### Assignment
Report only how many lines in the material contain "screenshot".

### Records supplied
----------------------------------------

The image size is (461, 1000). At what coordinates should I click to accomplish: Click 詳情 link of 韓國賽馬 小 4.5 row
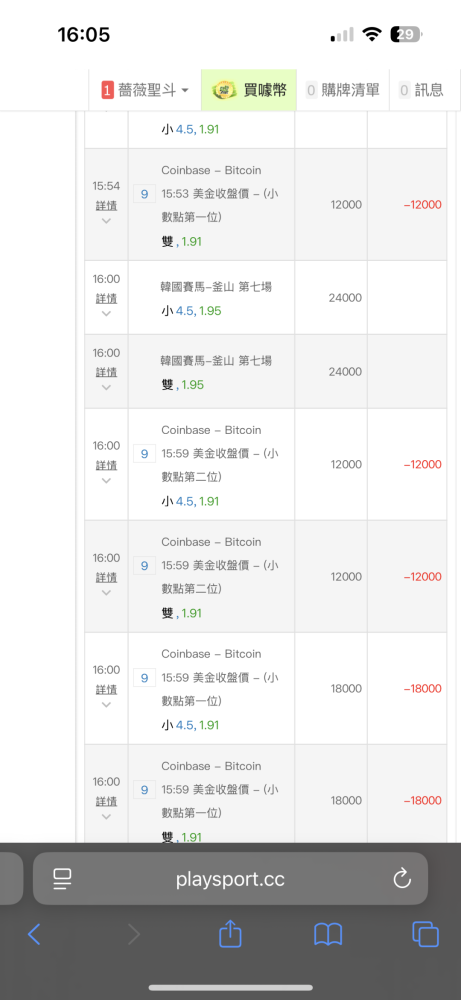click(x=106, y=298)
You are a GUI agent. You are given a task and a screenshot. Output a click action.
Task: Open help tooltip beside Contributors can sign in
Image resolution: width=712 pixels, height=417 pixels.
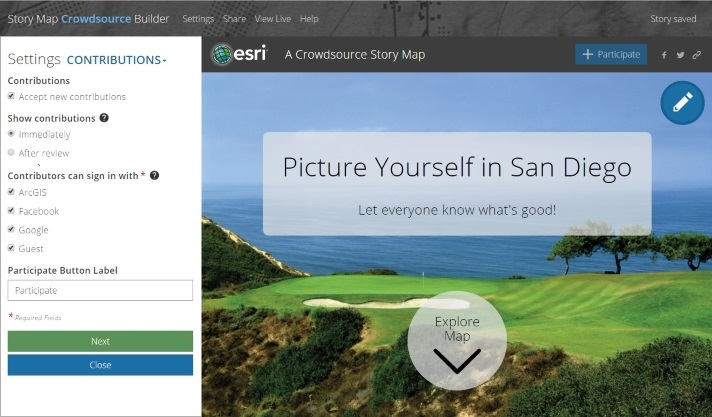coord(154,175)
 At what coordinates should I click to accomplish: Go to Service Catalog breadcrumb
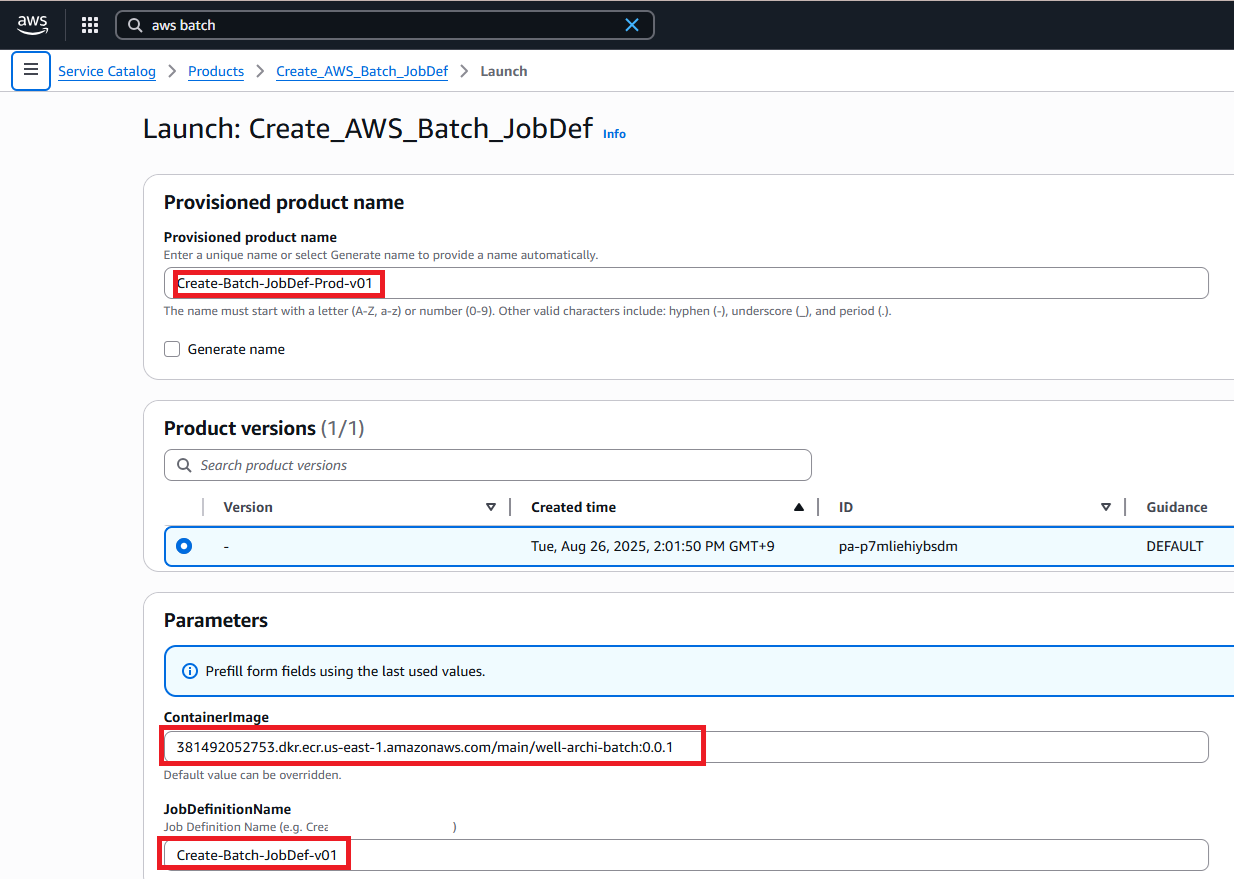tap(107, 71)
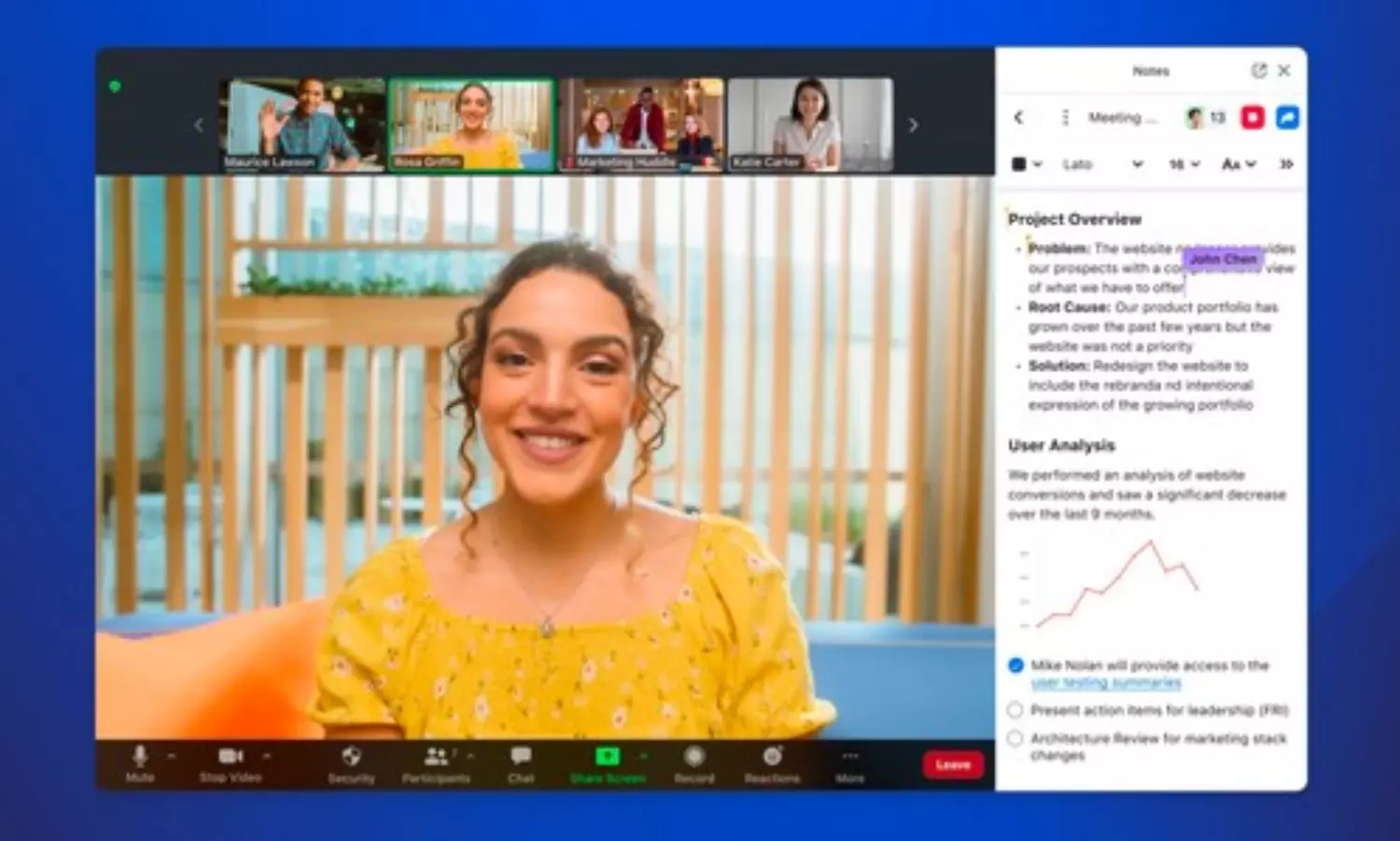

----------------------------------------

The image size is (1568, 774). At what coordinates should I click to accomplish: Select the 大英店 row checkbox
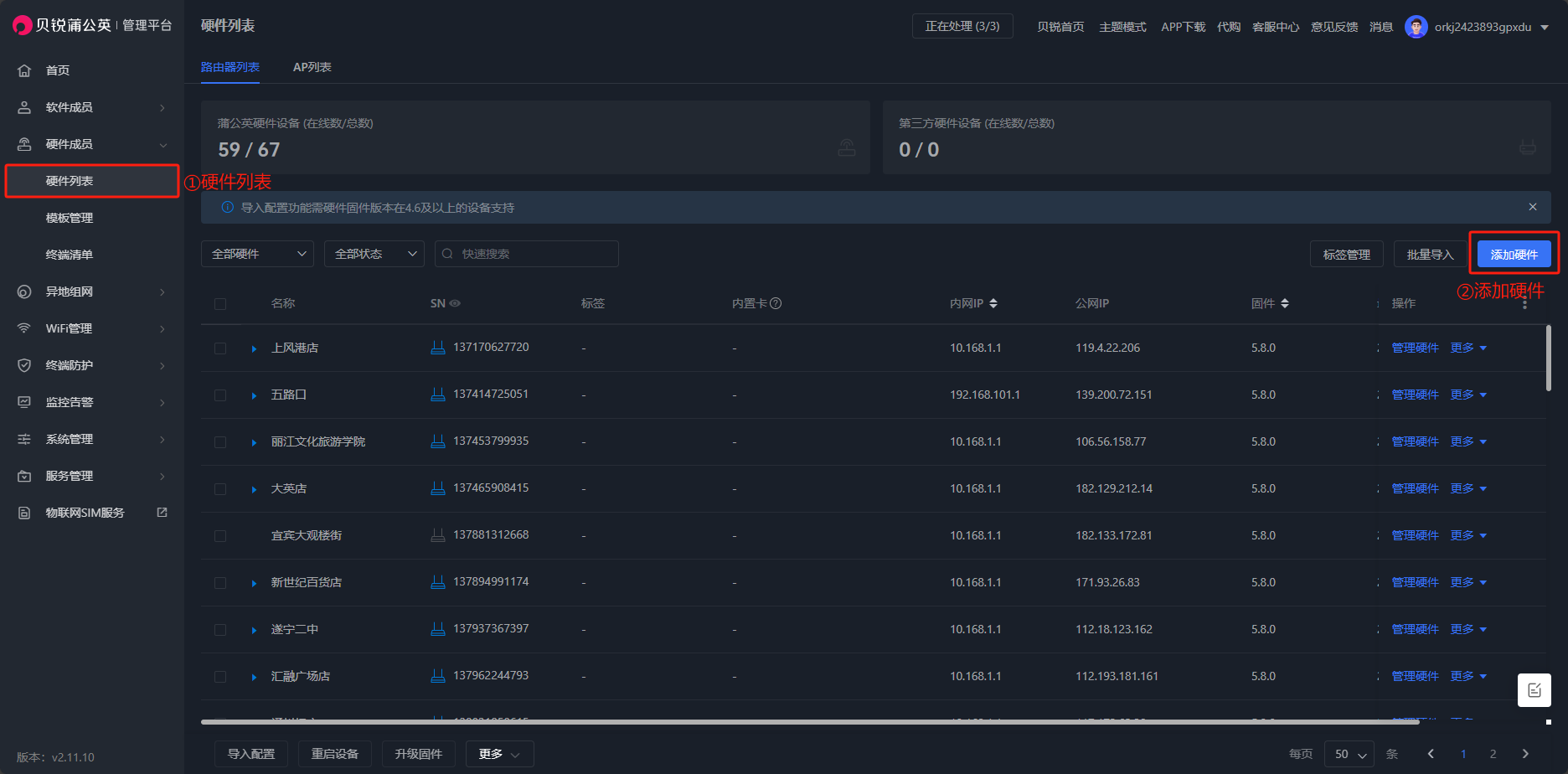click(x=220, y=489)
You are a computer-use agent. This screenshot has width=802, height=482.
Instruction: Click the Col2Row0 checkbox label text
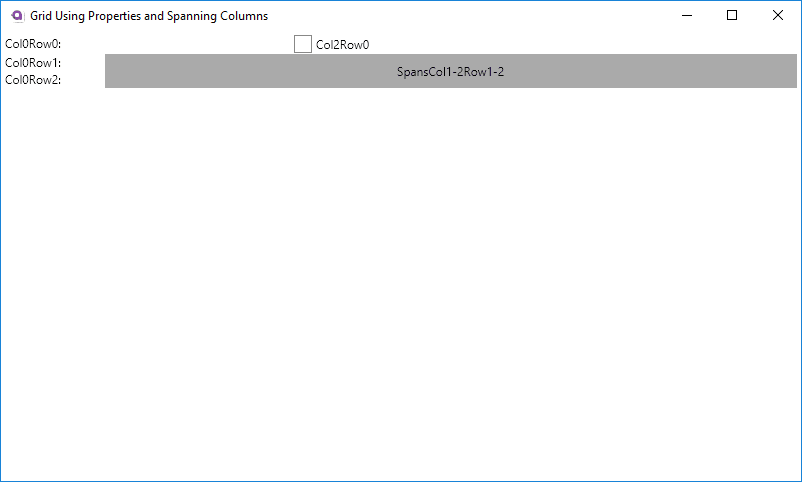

----------------------------------------

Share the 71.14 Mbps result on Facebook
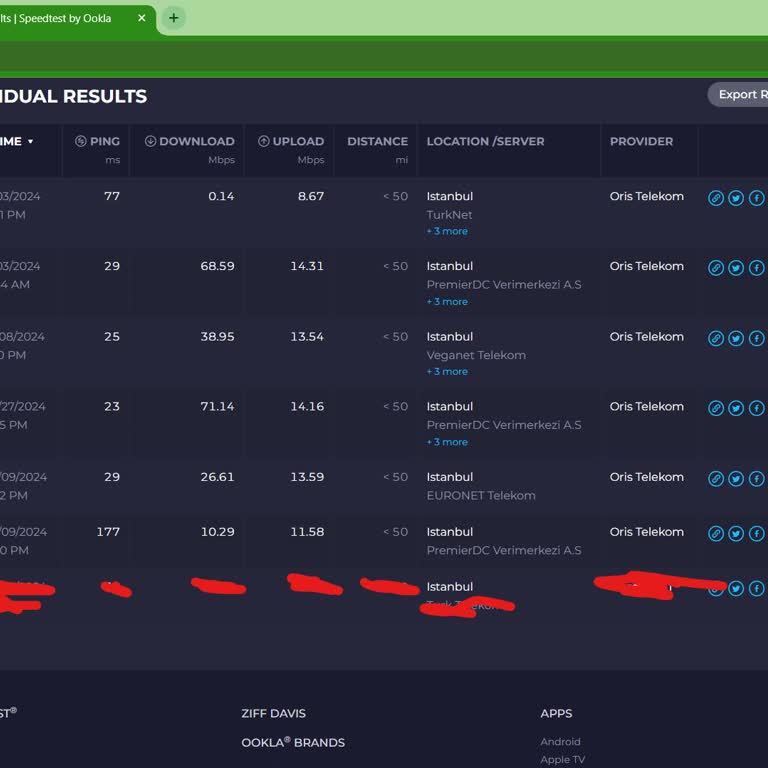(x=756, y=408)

----------------------------------------

### Task result
2